Update the material from the line that has "The image size" through the end, replacing "green" with "red" and changing nothing else. Leave the pictures out of your answer.

(Records for locating displayed items)
○ ○ ○ ○ ○

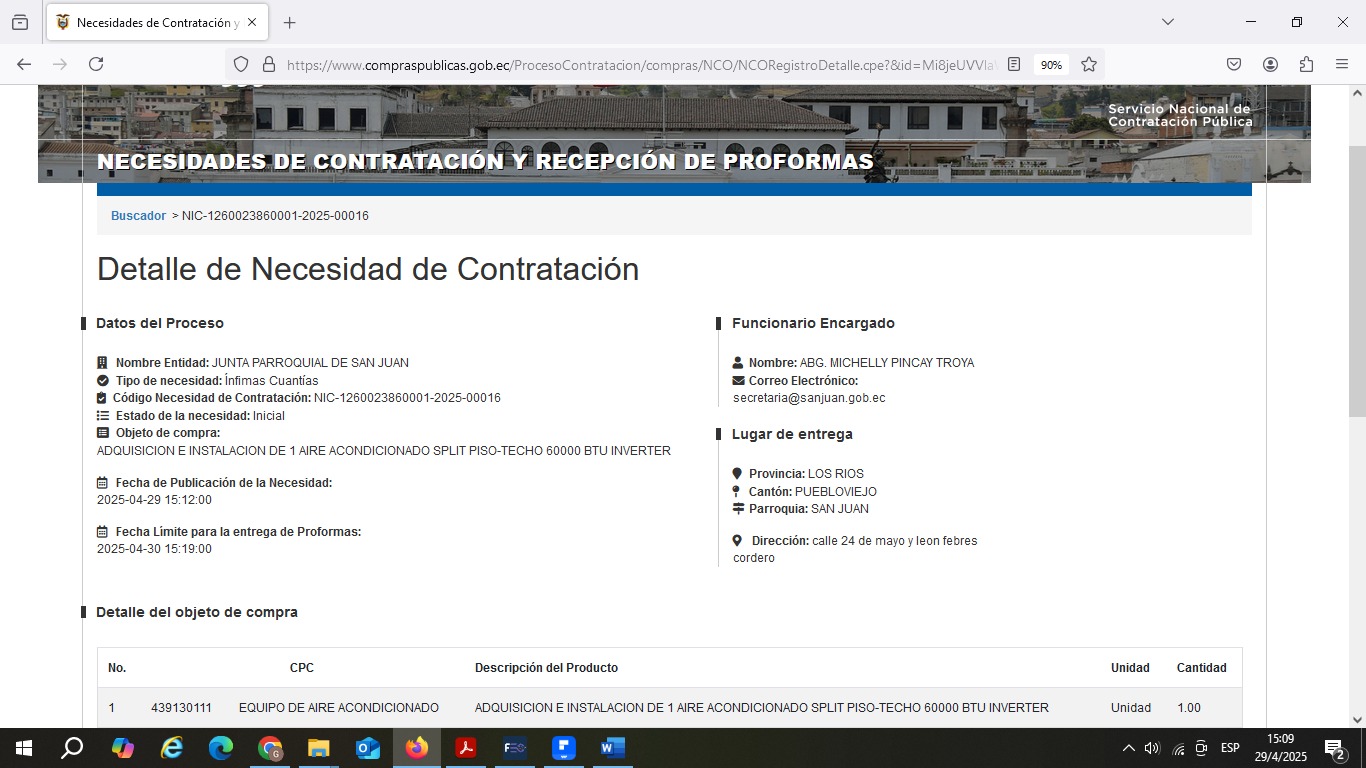This screenshot has height=768, width=1366.
Task: Open the Extensions puzzle icon
Action: [x=1306, y=64]
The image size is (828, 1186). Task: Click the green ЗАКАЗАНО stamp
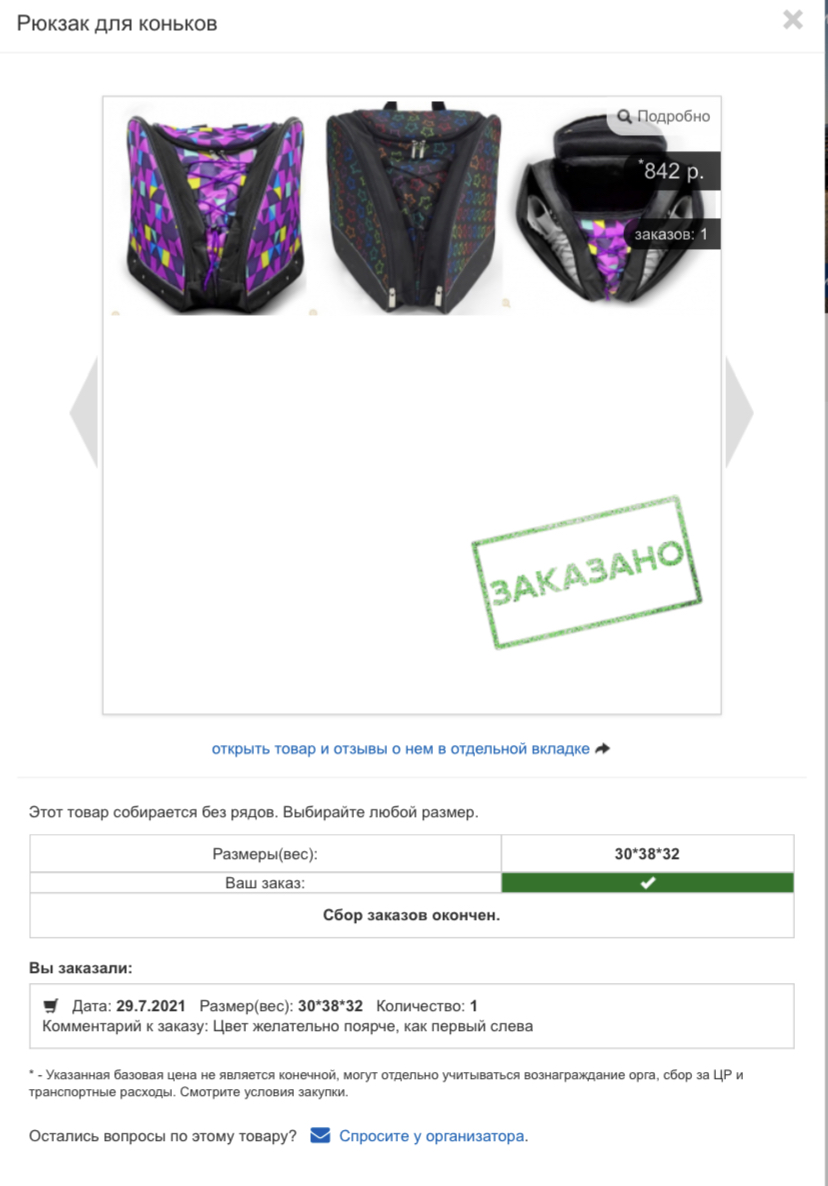point(587,572)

○ ○ ○ ○ ○

§ **Reply to the exercise**:
The image size is (828, 1186). Task: Click the red ЗАКАЗАНО stamp
point(587,572)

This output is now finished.